[QUOTED PASSAGE]
┌──

The Great Women Artists
Katy Hessel
Created off the back of @thegreatwomenartists Instagram, this podcast is all about celebrating women artists. Presented by art historian and curator, Katy Hessel, this podcast interviews artists on their career, or curators, writers, or general art lovers, on the female artist who means the most to them.
Episodes
Mentioned books

Oct 24, 2023 • 39min
Rachel Whiteread
I am so excited to say that my guest on the GWA Podcast is one of the most pioneering artists alive today, Rachel Whiteread.
Working across sculpture and drawing, in mediums ranging from concrete to resin, and in scales that go from miniscule to colossal – from casting domestic hot water bottles to entire immersive libraries – Whiteread is hailed for her poetic, stoic works that draw so intimately on our human experiences.
Discussing how her work gives, in her words “authority to forgotten things” Whiteread’s sculptures of the past three decades have not only made me rethink sculpture as a form and medium, but they have provided incredible commentary on the changes that have occurred – from the rapidly gentrifying London, the state of political change in 1990s and 2000s Britain, as well as imparting on us a reflection of impermanence and loss.
As someone born in the 90s, I grew up with Whiteread’s work. Her sculptures were some of the first I ever saw and knew of as a kid and no matter what age we are, one can’t help but be utterly stunned and fascinated by them.
Famous for casting familiar objects and settings, from houses to the underneath of a chair, baths to doors, Whiteread takes elements we use in our everyday life, transforms them into ghostly replicas, and ultimately makes us rethink their purpose, practical use, and the memory that these objects once held.
Raised in London to an artist mother and geography teacher father, who encouraged her to scavenge found objects and “look up” wherever she went, Whiteread studied at Brighton Polytechnic and sculpture, with the late and great Phyllida Barlow, at the Slade School of Fine Art in the 1980s.
Her first solo exhibition in 1988, included her first series of cast objects, and in the early 1990s she made headlines with her sculpture House, a monumental, to-scale concrete cast of the inside of a three-storey townhouse. She has since taken over the Tate Modern’s Turbine Hall, London’s Fourth Plinth, created an extraordinary Holocaust Memorial in Vienna that resembles the shelves of a library with the pages turned outwards, has had major exhibitions and retrospectives all over the world and is still continuing to push forth all boundaries of sculpture in the most exciting and impactful ways.
THIS EPISODE IS GENEROUSLY SUPPORTED BY THE LEVETT COLLECTION:
https://www.instagram.com/famm.mougins // https://www.merrellpublishers.com/9781858947037
ENJOY!!!
Follow us:
Katy Hessel: @thegreatwomenartists / @katy.hessel
Sound editing by Nada Smiljanic
Music by Ben Wetherfield
https://www.thegreatwomenartists.com/

Aug 10, 2023 • 45min
Christina Quarles
I am so excited to say that my guest is one of the most renowned painters working in the world right now, Christina Quarles.

└──

[PROVIDED MATERIAL]
┌──

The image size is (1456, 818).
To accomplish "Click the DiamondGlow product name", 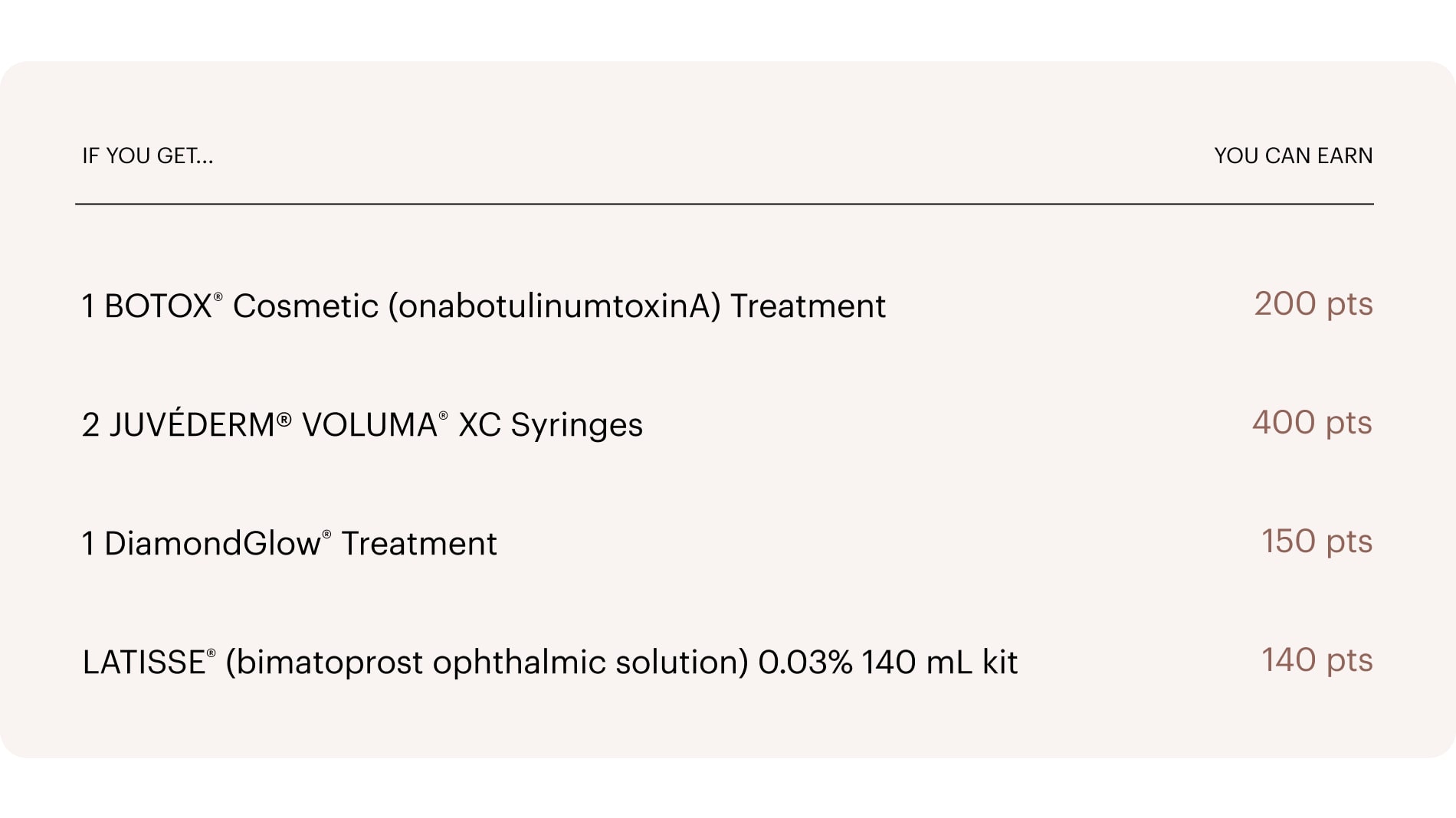I will point(212,544).
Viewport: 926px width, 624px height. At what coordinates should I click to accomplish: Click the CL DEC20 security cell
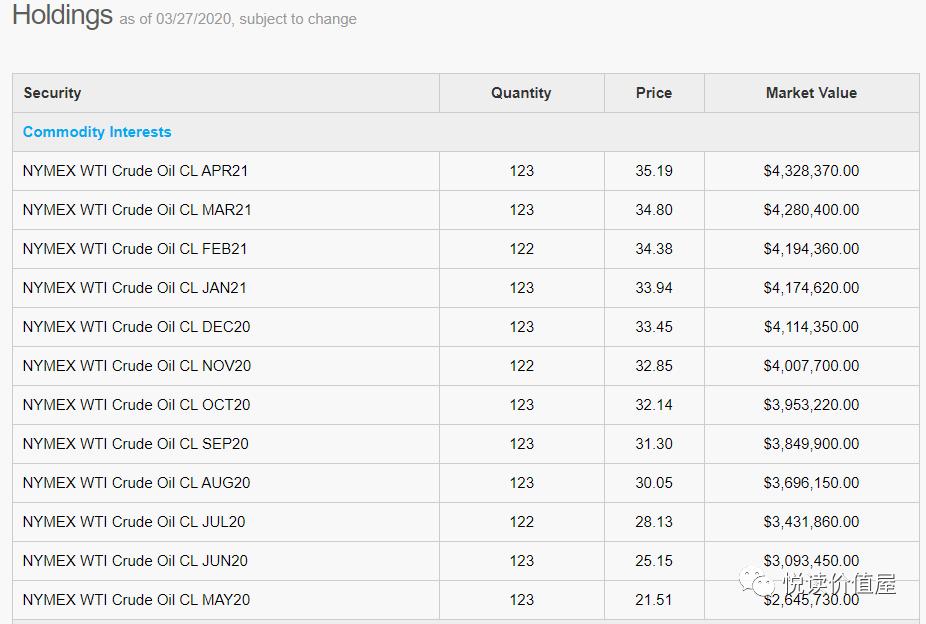coord(136,327)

└──

[GOAL] Write out the podcast page above from "Raised in London" to "in the 1980s.", word for word.

[RESPONSE TO THE TASK]
Raised in London to an artist mother and geography teacher father, who encouraged her to scavenge found objects and “look up” wherever she went, Whiteread studied at Brighton Polytechnic and sculpture, with the late and great Phyllida Barlow, at the Slade School of Fine Art in the 1980s.